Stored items

┌────────

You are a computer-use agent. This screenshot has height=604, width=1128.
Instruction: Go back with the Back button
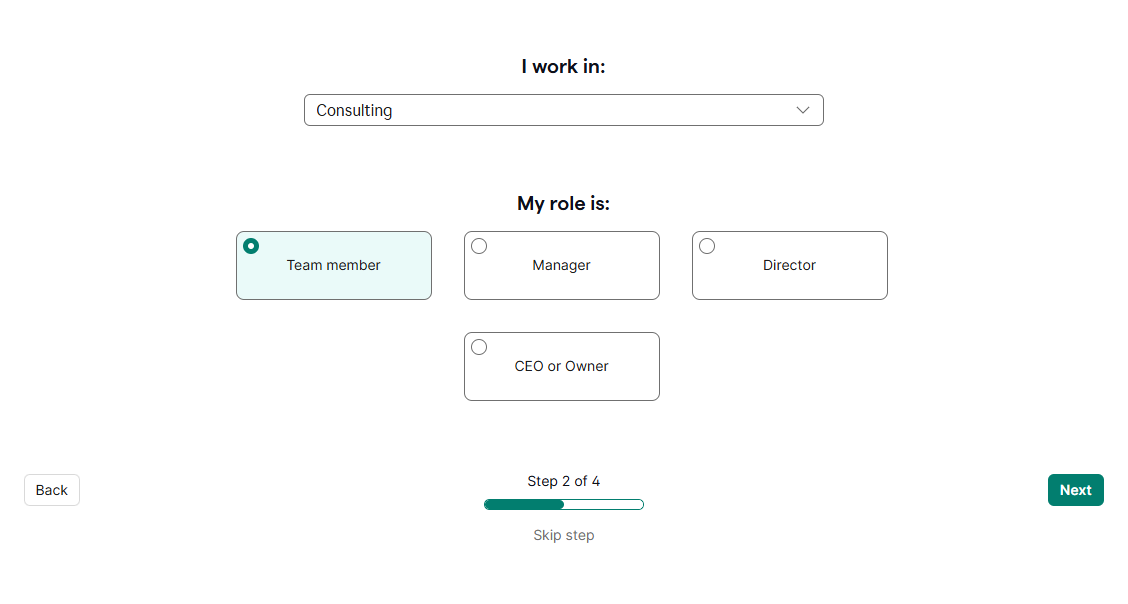point(52,490)

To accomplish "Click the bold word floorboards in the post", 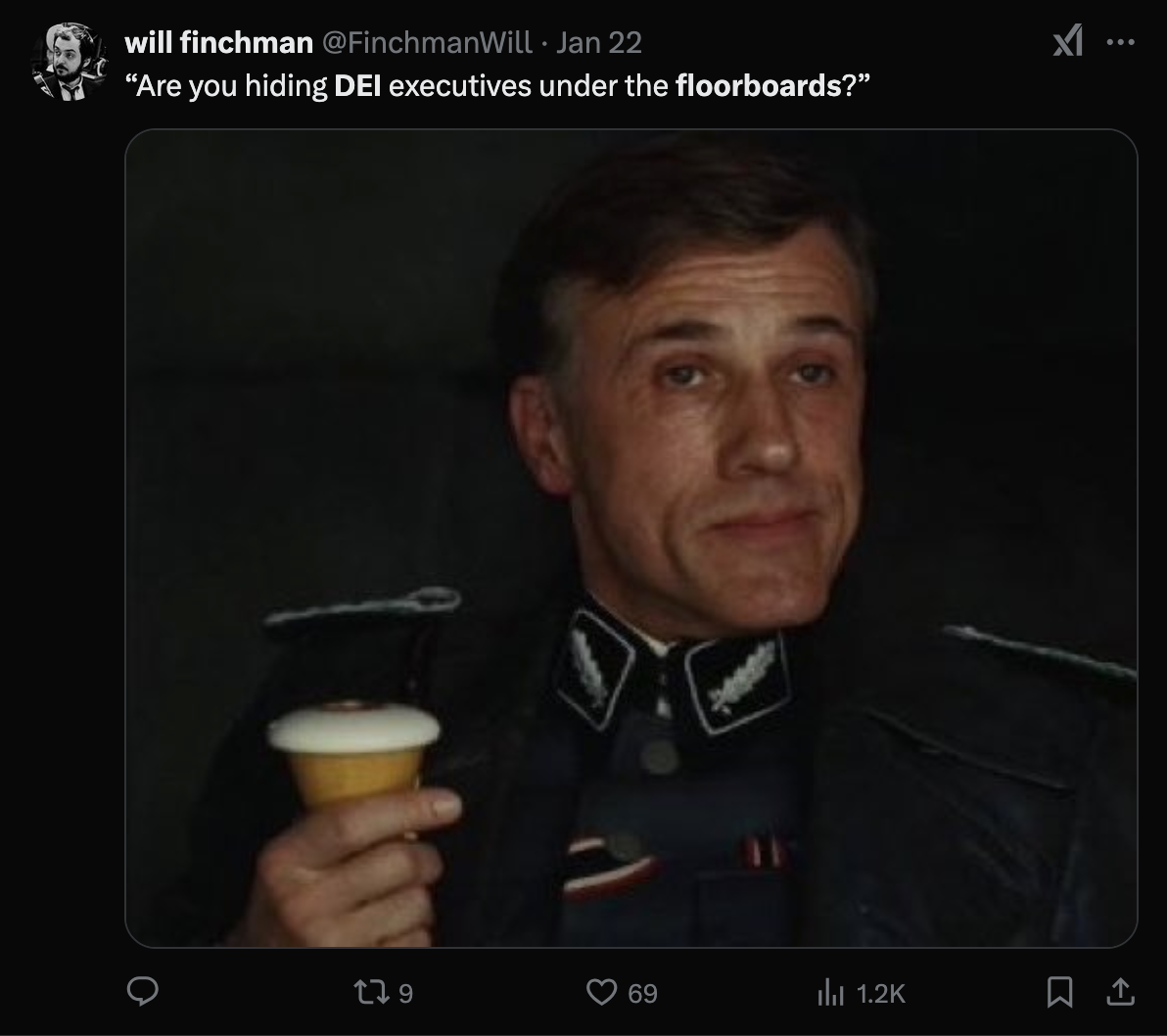I will click(759, 86).
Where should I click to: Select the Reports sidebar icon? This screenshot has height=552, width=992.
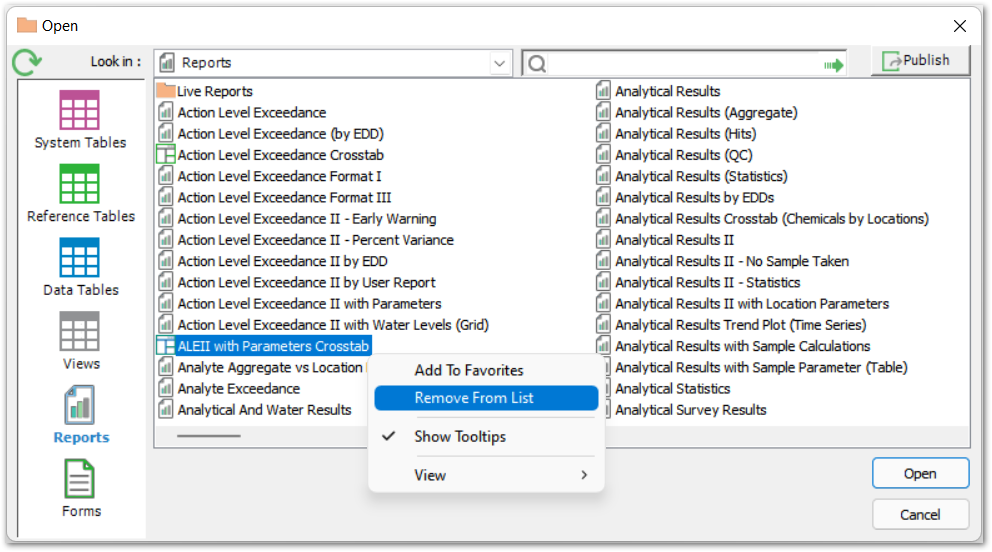pyautogui.click(x=80, y=406)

└────────

--- Your instructions ---
Retype, word for word, the line containing "Where should I" and each line after it through the end of the data, leaving any picture out.

--- Expected answer ---
Where should I click to: Select the Reports sidebar icon? This screenshot has height=552, width=992.
pyautogui.click(x=80, y=406)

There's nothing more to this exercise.